**Task brief:** The response must match the data below exactly, line for line.

=== Begin Enclosure ===

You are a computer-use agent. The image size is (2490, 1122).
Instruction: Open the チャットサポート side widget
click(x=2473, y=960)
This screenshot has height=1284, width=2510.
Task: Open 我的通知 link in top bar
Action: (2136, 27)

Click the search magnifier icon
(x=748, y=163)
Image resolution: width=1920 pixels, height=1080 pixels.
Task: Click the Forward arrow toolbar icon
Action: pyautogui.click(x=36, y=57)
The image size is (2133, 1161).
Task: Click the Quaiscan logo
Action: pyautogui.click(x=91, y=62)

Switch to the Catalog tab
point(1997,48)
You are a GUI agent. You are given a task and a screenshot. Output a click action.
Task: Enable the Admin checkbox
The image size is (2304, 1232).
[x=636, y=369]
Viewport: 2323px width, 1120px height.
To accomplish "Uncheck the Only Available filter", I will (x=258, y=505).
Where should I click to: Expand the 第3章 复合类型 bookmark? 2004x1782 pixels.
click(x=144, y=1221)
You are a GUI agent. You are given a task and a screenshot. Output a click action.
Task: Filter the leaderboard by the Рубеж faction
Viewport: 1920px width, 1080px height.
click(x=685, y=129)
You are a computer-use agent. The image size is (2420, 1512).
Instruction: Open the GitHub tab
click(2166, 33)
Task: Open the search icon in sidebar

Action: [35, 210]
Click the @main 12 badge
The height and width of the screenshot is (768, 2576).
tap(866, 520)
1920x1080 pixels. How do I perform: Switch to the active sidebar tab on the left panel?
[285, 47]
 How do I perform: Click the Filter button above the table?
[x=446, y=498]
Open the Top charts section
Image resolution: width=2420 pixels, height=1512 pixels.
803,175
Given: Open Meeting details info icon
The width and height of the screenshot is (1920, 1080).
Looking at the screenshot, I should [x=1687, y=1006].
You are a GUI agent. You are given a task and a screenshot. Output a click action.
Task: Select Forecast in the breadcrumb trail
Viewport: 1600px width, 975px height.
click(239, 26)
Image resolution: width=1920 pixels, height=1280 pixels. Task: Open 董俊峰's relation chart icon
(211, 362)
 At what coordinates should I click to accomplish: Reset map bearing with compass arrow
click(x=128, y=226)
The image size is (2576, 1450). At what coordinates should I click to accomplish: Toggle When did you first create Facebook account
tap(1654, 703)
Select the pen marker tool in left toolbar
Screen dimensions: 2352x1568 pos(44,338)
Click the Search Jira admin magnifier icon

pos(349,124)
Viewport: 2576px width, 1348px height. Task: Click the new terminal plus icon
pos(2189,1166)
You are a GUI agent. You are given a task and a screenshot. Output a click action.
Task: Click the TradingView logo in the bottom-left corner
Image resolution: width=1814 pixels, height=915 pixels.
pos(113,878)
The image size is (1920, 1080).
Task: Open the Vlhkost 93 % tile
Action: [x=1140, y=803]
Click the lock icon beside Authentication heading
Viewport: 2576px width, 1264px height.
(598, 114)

=== End Enclosure ===

**Task output:**
You are a computer-use agent. The image size is (2490, 1122).
Instruction: Open the チャットサポート side widget
click(x=2473, y=960)
This screenshot has height=1284, width=2510.
Task: Open 我的通知 link in top bar
Action: (2136, 27)

Click the search magnifier icon
(x=748, y=163)
Image resolution: width=1920 pixels, height=1080 pixels.
Task: Click the Forward arrow toolbar icon
Action: pyautogui.click(x=36, y=57)
The image size is (2133, 1161).
Task: Click the Quaiscan logo
Action: pyautogui.click(x=91, y=62)

Switch to the Catalog tab
point(1997,48)
You are a GUI agent. You are given a task and a screenshot. Output a click action.
Task: Enable the Admin checkbox
The image size is (2304, 1232).
[x=636, y=369]
Viewport: 2323px width, 1120px height.
To accomplish "Uncheck the Only Available filter", I will (x=258, y=505).
Where should I click to: Expand the 第3章 复合类型 bookmark? 2004x1782 pixels.
click(x=144, y=1221)
You are a GUI agent. You are given a task and a screenshot. Output a click action.
Task: Filter the leaderboard by the Рубеж faction
Viewport: 1920px width, 1080px height.
click(x=685, y=129)
You are a computer-use agent. The image size is (2420, 1512).
Instruction: Open the GitHub tab
click(2166, 33)
Task: Open the search icon in sidebar

Action: [35, 210]
Click the @main 12 badge
The height and width of the screenshot is (768, 2576).
tap(866, 520)
1920x1080 pixels. How do I perform: Switch to the active sidebar tab on the left panel?
[285, 47]
 How do I perform: Click the Filter button above the table?
[x=446, y=498]
Open the Top charts section
Image resolution: width=2420 pixels, height=1512 pixels.
803,175
Given: Open Meeting details info icon
The width and height of the screenshot is (1920, 1080).
Looking at the screenshot, I should [x=1687, y=1006].
You are a GUI agent. You are given a task and a screenshot. Output a click action.
Task: Select Forecast in the breadcrumb trail
Viewport: 1600px width, 975px height.
click(239, 26)
Image resolution: width=1920 pixels, height=1280 pixels. Task: Open 董俊峰's relation chart icon
(211, 362)
 At what coordinates should I click to accomplish: Reset map bearing with compass arrow
click(x=128, y=226)
The image size is (2576, 1450). At what coordinates should I click to accomplish: Toggle When did you first create Facebook account
tap(1654, 703)
Select the pen marker tool in left toolbar
Screen dimensions: 2352x1568 pos(44,338)
Click the Search Jira admin magnifier icon

pos(349,124)
Viewport: 2576px width, 1348px height. Task: Click the new terminal plus icon
pos(2189,1166)
You are a GUI agent. You are given a task and a screenshot. Output a click action.
Task: Click the TradingView logo in the bottom-left corner
Image resolution: width=1814 pixels, height=915 pixels.
pos(113,878)
The image size is (1920, 1080).
Task: Open the Vlhkost 93 % tile
Action: [x=1140, y=803]
Click the lock icon beside Authentication heading
Viewport: 2576px width, 1264px height.
(598, 114)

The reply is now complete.